**Data provided**:
************

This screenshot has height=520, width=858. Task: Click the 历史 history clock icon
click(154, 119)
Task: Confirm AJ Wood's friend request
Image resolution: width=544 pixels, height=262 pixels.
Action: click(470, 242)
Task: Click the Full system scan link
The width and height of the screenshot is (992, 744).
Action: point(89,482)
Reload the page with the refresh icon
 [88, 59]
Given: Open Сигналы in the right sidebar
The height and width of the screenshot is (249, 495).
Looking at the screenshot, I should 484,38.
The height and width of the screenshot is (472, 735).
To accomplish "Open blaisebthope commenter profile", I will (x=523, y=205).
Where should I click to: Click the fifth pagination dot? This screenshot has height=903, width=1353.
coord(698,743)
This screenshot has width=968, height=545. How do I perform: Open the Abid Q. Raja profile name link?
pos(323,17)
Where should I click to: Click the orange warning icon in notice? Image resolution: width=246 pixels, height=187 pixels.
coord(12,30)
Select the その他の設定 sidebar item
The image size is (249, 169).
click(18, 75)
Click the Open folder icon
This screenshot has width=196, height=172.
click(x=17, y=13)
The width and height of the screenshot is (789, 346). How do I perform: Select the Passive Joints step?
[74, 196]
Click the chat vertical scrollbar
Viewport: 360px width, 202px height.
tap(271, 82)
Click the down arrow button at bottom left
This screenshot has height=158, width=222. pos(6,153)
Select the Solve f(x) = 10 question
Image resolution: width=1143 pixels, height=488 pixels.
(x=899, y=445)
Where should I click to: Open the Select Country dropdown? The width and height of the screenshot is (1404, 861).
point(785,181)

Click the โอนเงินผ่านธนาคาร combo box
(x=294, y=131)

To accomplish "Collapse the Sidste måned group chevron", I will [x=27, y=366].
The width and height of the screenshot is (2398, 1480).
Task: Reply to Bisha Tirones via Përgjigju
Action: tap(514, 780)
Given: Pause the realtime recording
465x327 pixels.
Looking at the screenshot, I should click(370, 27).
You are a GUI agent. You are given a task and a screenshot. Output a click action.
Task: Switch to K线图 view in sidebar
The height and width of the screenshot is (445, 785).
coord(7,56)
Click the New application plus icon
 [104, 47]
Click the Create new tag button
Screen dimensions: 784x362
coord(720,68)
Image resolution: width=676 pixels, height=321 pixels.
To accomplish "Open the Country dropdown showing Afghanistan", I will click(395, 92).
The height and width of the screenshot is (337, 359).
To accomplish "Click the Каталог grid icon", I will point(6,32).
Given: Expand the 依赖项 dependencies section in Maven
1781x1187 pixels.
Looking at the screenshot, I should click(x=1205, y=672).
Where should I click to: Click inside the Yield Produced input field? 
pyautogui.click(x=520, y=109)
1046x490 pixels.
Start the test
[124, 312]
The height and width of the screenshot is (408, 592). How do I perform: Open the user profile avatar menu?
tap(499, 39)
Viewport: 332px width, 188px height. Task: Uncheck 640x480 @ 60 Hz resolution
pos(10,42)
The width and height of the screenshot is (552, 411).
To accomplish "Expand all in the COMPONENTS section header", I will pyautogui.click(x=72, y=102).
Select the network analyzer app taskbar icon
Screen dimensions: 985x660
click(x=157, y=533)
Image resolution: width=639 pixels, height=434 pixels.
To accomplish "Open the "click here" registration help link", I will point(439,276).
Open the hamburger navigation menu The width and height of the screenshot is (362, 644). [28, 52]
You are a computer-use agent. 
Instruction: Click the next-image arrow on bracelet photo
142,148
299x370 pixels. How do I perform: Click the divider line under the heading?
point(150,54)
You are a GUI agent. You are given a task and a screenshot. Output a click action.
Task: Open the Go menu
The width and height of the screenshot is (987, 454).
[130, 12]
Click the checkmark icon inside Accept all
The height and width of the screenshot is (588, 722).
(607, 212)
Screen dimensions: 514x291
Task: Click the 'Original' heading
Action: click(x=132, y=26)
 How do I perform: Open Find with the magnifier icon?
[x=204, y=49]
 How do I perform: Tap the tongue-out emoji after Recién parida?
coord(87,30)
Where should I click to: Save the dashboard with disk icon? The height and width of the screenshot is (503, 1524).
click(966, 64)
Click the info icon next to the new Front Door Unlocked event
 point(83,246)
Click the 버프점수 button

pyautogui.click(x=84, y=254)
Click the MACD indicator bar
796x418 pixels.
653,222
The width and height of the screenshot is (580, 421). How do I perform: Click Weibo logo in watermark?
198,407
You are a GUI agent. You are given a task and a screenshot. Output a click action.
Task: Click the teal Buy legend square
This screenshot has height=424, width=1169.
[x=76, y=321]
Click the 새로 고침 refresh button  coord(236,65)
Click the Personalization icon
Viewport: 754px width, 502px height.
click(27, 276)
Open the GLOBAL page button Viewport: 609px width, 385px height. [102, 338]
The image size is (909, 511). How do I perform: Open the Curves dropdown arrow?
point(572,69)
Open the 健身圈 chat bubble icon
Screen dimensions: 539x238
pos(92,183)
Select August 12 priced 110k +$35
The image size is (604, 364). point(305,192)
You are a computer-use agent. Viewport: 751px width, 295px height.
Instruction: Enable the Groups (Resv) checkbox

************

**Directions for this task**: Check each line of the material for the string "computer" and say how many lines have it. Give the number only.

**Solution for this problem**: 2